───── FRAGMENTO DE LECTURA ─────
La situación crea la extraordinaria oportunidad de redefinir la naturaleza de la política en dos de los estados más rezagados y corruptos del país. Los nuevos gobernadores podrían plantear disyuntivas precisas y absolutas a quienes tienen cuentas pendientes, pero no a la usanza del viejo PRI que, a pesar de los años, nunca dejó de ser el partido obregonista: «nadie resiste un cañonazo de cincuenta mil pesos», o sea, la corrupción permanente. En vez de intentar comprar la paz, los nuevos gobernadores podrían plantear una nueva institucionalidad y abrir brecha para el resto del país: nuevas reglas a las que todos se someten a cambio de pintar una raya respecto al pasado.

Las opciones, al menos conceptuales, para los nuevos gobernadores son muy simples: comprar la paz y pretender que la suya fue una elección tradicional (como el PRI de siempre); tratar de mantener el bote andando (como Fox); o replantear el arreglo institucional. Nadie en el país ha intentado esto último, pero eso es lo que el país requiere: reglas nuevas y un gobierno capaz y dispuesto a hacerlas cumplir. Muchos reclamarán justicia revolucionaria («meter a los corruptos al tambo»), pero para eso se requeriría un sistema judicial creíble que no existe; en las condiciones actuales, ese camino llevaría a un «michoacanazo»: puro show sin final feliz, perdiéndose la gran oportunidad de transformación.
─────
INSTRUCCIÓN ESCRITA 1 » Transcribe del fragmento sobre los nuevos gobernadores todo lo que va desde "La situación crea" hasta "respecto al pasado.".
───── REGISTROS A UTILIZAR ─────
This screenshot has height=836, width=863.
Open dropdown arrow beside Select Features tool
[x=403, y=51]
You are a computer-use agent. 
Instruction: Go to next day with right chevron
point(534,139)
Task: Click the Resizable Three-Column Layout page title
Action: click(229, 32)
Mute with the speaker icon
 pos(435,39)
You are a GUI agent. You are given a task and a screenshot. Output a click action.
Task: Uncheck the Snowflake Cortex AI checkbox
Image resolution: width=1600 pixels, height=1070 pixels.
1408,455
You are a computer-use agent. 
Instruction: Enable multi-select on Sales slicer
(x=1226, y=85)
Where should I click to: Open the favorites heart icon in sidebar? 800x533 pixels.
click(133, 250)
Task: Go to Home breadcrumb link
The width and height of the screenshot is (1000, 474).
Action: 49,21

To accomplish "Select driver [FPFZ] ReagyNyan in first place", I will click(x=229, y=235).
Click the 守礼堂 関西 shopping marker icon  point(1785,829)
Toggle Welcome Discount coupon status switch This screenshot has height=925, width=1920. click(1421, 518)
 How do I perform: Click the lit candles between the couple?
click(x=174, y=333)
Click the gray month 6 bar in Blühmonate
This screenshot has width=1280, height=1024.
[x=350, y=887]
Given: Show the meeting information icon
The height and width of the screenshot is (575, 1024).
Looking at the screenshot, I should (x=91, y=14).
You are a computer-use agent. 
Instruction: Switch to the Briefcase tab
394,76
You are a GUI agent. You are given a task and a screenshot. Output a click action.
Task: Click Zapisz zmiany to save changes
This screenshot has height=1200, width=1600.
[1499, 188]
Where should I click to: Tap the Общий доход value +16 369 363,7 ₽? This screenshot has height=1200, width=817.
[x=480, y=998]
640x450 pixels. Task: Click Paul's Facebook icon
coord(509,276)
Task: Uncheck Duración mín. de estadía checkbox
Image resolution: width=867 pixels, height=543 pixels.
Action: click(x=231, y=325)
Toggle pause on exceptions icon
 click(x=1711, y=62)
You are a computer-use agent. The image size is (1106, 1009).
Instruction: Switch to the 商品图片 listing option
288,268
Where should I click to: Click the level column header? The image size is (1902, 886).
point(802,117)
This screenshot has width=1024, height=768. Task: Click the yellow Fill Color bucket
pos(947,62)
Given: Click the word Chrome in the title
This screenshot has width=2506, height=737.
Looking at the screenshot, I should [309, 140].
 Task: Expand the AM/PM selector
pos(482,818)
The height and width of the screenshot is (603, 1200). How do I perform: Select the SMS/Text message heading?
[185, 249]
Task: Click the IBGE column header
─────
INSTRUCCIÓN ESCRITA 2 » En los registros, edita todo lo que va desde la línea que contiene "Toggle pause on exceptions icon" hasta la que contiene "pos(947,62)", ambas incluidas, cambiando "yellow" por "green". Entrega solo esas líneas, sin alterar nada más.

RESPUESTA ESCRITA 1 »
La situación crea la extraordinaria oportunidad de redefinir la naturaleza de la política en dos de los estados más rezagados y corruptos del país. Los nuevos gobernadores podrían plantear disyuntivas precisas y absolutas a quienes tienen cuentas pendientes, pero no a la usanza del viejo PRI que, a pesar de los años, nunca dejó de ser el partido obregonista: «nadie resiste un cañonazo de cincuenta mil pesos», o sea, la corrupción permanente. En vez de intentar comprar la paz, los nuevos gobernadores podrían plantear una nueva institucionalidad y abrir brecha para el resto del país: nuevas reglas a las que todos se someten a cambio de pintar una raya respecto al pasado.

RESPUESTA ESCRITA 2 »
Toggle pause on exceptions icon
 click(x=1711, y=62)
You are a computer-use agent. The image size is (1106, 1009).
Instruction: Switch to the 商品图片 listing option
288,268
Where should I click to: Click the level column header? The image size is (1902, 886).
point(802,117)
This screenshot has width=1024, height=768. Task: Click the green Fill Color bucket
pos(947,62)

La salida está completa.